Written problem:
Reproduce every line of the material below verbatim, keeping the original order.

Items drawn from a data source
'''
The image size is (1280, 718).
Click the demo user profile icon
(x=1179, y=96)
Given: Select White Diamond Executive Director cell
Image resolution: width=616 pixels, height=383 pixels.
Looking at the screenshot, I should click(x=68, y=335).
'''
Result of the task:
The image size is (1280, 718).
Click the demo user profile icon
(x=1179, y=96)
Given: Select White Diamond Executive Director cell
Image resolution: width=616 pixels, height=383 pixels.
Looking at the screenshot, I should click(x=68, y=335).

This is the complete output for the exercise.